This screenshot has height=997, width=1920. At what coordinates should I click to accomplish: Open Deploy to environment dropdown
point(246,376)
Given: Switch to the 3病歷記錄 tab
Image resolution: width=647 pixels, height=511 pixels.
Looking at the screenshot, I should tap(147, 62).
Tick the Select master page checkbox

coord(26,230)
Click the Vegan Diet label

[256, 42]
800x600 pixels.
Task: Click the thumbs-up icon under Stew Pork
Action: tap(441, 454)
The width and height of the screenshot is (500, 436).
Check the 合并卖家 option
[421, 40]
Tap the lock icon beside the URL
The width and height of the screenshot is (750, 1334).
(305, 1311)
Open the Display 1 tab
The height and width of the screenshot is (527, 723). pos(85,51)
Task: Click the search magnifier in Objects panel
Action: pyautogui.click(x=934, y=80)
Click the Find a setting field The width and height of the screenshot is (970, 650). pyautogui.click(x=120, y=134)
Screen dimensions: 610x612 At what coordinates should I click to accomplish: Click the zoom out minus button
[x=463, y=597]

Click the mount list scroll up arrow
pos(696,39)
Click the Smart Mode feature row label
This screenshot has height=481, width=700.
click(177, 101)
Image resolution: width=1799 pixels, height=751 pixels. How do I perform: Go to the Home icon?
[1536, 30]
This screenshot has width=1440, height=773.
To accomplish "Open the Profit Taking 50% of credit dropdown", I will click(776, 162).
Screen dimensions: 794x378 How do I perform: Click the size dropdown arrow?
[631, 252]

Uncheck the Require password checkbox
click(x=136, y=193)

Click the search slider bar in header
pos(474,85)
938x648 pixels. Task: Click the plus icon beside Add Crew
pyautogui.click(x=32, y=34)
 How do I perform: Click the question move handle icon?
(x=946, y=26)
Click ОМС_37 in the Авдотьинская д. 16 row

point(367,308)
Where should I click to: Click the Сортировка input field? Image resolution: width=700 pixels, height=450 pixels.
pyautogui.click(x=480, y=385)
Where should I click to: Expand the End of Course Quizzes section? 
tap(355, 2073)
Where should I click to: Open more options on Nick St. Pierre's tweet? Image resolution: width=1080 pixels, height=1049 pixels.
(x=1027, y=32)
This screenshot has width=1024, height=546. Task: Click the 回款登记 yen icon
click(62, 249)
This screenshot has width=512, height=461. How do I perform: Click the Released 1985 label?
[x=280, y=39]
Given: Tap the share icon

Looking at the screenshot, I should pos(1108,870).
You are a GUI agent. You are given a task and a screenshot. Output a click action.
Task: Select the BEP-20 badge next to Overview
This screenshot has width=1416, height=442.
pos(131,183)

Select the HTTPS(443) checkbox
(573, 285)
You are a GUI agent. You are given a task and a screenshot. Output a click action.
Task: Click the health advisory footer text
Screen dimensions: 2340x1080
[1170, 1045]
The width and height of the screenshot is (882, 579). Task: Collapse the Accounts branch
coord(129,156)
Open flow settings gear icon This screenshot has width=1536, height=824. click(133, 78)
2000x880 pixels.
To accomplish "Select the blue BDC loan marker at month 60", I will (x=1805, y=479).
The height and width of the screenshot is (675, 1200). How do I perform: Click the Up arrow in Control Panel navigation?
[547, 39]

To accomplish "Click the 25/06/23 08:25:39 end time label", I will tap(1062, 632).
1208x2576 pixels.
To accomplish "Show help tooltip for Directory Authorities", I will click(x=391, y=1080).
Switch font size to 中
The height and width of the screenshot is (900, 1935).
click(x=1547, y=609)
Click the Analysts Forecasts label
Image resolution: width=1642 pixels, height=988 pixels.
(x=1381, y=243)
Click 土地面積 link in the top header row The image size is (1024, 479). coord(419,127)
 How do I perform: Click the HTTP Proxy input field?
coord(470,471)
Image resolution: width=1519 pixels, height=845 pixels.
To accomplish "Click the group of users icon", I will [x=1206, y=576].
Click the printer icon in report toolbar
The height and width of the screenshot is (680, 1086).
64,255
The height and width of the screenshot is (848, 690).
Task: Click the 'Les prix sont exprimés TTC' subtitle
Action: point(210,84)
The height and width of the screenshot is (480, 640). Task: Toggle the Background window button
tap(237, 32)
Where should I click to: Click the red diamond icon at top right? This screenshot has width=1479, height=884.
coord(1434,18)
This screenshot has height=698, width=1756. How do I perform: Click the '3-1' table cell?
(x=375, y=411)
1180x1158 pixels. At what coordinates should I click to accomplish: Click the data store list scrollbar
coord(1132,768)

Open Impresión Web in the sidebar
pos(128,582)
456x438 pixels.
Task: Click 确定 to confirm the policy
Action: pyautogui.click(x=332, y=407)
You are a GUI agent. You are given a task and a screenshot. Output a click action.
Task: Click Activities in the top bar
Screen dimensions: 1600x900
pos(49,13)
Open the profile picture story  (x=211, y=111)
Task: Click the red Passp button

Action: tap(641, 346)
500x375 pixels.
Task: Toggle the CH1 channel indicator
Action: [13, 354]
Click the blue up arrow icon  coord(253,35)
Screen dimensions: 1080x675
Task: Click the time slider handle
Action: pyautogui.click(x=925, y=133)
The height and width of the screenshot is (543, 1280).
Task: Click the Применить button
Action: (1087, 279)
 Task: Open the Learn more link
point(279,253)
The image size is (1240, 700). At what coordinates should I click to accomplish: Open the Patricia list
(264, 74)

Instructions to follow>
How many lines in the entries above hold the string "Switch"? Answer with the number and nothing more.

Solution>
2